O Tribunal Constitucional (TC) angolano recusou o pedido de declaração de inconstitucionalidade da reunião plenária da Assembleia Nacional em que a maioria travou o pedido da UNITA de destituição do Presidente da República, João Manuel Gonçalves Lourenço.
No acórdão, os juízes conselheiros do Tribunal Constitucional decidiram “negar provimento ao pedido de declaração de inconstitucionalidade da norma n.º 3 do artigo 284.º do Regimento da Assembleia Nacional”.

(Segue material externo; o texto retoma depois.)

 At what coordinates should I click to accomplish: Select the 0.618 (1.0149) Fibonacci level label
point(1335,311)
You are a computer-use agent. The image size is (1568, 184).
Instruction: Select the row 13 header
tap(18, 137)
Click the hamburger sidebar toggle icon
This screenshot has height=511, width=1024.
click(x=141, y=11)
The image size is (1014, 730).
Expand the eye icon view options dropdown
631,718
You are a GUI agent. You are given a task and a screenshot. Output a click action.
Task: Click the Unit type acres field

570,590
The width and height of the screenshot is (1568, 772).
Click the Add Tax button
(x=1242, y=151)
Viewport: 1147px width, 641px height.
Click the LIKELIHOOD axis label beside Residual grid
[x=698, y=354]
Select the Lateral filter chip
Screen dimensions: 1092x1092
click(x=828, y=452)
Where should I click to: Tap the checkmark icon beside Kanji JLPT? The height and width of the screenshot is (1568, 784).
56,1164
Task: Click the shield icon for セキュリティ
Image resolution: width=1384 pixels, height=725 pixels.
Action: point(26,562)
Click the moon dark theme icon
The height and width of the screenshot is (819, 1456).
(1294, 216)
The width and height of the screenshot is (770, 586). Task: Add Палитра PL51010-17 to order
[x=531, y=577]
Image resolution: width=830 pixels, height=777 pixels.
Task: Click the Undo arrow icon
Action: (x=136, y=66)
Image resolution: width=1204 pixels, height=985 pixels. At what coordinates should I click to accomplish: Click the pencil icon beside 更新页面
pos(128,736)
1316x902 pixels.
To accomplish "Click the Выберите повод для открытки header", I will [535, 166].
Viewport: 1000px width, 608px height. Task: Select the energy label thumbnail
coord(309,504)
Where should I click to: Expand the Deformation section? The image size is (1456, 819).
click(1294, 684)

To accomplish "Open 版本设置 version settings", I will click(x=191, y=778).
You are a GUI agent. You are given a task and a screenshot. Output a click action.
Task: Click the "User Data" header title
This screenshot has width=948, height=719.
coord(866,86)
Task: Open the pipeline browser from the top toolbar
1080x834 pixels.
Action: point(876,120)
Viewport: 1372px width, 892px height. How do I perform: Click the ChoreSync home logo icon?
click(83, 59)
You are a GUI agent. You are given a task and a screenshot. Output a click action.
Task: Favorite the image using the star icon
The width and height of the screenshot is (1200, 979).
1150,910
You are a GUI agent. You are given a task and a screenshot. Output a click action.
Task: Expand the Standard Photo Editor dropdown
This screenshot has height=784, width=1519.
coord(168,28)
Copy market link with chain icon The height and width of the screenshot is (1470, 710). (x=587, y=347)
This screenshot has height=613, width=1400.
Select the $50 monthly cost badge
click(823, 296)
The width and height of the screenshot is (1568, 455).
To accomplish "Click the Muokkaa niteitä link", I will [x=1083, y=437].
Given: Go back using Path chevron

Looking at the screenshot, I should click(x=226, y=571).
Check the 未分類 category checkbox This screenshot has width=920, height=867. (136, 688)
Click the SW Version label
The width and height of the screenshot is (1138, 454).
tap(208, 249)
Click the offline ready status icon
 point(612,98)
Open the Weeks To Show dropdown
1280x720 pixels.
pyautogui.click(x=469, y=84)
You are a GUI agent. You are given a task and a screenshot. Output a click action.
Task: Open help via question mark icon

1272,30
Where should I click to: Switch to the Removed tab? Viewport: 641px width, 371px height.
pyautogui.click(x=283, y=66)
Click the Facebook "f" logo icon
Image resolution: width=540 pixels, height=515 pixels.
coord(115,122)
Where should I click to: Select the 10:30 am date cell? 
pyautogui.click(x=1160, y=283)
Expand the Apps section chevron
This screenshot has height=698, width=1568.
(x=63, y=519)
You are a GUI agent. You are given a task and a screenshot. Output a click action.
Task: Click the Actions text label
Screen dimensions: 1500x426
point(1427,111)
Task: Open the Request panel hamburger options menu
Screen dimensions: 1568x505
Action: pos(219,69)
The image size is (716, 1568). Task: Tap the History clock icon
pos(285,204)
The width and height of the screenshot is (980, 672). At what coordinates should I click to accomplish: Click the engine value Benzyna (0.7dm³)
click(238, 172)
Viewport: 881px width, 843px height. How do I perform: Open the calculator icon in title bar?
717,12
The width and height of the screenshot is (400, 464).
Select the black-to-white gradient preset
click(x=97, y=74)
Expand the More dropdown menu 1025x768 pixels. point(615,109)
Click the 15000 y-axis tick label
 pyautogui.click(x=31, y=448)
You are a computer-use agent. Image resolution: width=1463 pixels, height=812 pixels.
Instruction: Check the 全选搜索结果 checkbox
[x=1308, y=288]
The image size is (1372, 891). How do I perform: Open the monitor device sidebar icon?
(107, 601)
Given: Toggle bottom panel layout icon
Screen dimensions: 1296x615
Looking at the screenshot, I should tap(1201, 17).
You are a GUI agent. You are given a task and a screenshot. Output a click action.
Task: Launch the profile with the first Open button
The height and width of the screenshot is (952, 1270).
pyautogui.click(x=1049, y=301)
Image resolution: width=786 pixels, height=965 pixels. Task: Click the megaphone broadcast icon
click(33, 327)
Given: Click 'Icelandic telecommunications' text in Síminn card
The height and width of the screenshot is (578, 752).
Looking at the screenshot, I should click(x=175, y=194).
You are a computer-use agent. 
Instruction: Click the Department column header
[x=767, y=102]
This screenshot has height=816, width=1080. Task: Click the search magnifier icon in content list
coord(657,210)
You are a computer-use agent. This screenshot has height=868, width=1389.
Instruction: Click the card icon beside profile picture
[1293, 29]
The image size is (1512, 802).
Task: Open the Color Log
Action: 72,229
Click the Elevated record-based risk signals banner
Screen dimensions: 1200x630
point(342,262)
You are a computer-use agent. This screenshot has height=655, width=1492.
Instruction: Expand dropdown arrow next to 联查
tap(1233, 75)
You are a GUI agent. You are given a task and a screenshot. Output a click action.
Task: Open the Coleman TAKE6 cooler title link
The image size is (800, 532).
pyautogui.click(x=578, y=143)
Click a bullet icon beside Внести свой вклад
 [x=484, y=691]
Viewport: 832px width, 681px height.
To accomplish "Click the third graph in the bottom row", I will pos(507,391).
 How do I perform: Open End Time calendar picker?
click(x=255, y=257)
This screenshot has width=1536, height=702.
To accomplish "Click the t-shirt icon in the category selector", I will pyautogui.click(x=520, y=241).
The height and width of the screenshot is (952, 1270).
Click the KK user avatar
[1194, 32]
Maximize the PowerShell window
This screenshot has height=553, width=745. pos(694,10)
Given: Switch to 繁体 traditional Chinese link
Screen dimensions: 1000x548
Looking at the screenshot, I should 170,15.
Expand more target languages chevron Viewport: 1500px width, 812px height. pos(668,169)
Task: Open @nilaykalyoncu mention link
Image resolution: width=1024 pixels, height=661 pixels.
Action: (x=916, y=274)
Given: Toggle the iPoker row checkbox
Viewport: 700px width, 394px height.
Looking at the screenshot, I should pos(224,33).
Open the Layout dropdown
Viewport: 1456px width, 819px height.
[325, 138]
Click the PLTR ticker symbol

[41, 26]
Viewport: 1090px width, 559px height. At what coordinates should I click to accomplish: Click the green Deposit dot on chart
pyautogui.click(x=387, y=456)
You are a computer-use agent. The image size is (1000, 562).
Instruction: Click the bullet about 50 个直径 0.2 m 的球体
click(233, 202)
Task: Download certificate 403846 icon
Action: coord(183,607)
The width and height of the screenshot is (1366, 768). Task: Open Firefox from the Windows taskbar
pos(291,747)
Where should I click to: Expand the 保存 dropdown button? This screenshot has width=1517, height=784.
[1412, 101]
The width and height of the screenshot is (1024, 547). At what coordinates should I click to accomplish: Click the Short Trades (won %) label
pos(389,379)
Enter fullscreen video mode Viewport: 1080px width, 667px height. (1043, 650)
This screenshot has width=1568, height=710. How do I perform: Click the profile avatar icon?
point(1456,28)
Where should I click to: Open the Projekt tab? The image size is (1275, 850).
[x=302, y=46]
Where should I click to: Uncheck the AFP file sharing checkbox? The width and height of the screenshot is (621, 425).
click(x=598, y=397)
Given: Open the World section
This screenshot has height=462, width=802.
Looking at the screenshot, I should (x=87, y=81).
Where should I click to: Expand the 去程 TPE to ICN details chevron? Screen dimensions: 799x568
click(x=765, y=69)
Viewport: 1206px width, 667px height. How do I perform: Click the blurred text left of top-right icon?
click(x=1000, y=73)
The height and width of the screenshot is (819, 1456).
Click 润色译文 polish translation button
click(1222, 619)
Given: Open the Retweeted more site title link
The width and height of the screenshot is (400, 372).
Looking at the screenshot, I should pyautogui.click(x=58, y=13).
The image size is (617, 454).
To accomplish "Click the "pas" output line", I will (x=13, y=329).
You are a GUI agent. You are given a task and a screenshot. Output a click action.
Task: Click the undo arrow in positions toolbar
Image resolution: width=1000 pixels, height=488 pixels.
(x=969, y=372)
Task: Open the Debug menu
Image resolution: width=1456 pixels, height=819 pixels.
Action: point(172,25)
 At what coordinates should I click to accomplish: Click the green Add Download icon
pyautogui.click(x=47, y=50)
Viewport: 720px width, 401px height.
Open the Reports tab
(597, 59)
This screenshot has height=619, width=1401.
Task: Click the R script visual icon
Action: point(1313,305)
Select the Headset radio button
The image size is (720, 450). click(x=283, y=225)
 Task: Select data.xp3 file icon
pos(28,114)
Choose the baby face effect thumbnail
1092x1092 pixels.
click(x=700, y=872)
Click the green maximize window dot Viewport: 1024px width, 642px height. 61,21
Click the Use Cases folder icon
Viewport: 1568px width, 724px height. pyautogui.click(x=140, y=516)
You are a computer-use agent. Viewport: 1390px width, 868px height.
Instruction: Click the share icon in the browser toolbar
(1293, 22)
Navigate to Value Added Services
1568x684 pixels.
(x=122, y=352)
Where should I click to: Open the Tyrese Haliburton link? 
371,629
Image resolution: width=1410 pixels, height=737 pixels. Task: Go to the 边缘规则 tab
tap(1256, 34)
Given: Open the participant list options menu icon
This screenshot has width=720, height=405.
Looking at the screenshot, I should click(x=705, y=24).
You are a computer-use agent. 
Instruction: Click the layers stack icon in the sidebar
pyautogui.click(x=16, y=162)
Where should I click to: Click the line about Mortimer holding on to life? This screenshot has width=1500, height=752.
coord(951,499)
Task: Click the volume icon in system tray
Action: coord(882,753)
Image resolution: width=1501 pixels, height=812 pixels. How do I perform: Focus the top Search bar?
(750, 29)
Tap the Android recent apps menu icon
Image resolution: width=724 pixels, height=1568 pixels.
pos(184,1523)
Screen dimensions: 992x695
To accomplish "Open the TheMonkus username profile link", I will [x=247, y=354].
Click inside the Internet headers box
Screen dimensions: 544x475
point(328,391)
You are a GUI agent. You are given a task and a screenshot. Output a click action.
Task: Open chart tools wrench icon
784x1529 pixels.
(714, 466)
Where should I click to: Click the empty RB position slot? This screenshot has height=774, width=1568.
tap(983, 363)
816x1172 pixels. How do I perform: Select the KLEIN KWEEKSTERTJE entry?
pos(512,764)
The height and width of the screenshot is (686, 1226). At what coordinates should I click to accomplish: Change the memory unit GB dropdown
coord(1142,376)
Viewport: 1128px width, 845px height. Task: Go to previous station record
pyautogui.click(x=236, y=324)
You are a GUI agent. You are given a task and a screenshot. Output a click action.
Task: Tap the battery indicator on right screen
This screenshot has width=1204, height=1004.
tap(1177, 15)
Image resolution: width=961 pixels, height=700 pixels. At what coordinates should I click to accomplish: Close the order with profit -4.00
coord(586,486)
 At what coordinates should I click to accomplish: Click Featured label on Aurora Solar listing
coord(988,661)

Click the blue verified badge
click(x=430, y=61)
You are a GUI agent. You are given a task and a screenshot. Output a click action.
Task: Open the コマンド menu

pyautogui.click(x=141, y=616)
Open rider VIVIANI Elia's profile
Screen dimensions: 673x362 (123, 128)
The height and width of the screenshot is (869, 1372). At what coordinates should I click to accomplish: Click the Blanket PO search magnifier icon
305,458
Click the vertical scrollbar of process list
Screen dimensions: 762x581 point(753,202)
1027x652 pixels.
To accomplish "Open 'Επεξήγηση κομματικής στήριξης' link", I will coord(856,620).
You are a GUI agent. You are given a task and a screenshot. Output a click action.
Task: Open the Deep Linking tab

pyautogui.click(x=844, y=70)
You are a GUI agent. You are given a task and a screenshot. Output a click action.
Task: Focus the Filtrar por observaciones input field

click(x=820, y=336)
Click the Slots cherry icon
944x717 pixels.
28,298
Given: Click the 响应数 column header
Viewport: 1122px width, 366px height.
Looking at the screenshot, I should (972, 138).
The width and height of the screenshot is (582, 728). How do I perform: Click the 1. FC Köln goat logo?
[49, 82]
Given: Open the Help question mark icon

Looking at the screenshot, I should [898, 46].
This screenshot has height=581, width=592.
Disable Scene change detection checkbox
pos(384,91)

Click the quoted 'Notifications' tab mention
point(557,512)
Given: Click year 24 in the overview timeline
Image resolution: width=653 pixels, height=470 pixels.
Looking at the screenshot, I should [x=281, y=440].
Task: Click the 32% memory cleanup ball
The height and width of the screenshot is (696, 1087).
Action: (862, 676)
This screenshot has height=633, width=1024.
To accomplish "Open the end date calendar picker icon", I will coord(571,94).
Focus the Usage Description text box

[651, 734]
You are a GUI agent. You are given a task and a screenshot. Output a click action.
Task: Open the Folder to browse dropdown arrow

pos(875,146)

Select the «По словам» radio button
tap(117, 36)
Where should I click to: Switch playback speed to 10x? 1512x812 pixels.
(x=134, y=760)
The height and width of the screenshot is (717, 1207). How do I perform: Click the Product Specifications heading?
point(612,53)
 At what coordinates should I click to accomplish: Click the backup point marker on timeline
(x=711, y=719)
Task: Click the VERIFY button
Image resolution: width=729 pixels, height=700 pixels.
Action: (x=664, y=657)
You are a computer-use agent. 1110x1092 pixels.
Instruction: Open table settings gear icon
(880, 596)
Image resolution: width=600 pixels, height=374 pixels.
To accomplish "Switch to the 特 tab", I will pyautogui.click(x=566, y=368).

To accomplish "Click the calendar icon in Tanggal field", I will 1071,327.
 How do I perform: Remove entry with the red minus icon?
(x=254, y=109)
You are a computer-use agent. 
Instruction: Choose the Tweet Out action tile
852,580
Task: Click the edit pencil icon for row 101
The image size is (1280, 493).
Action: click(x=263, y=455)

O plenário de juízes argumentou que “o processo de destituição do Presidente da República no ordenamento jurídico angolano não é um acto de exclusiva competência dos tribunais, depende da intervenção dos dois órgãos de soberania, a Assembleia Nacional e os tribunais”.
O processo chegou ao TC, porque a UNITA, maior partido da oposição, considera que em causa estiveram violações ao Regimento da Assembleia Nacional e à Constituição da República de Angola (CRA), impostas por Carolina Cerqueira durante a sessão plenária extraordinária, que lembre-se, foi convocada no dia 13 de Outubro do ano passado, pela Comissão Permanente do Parlamento, para deliberar sobre a criação ou não da “Comissão Eventual”, que se encarregaria de produzir o relatório parecer da proposta da UNITA de destituição de João Lourenço.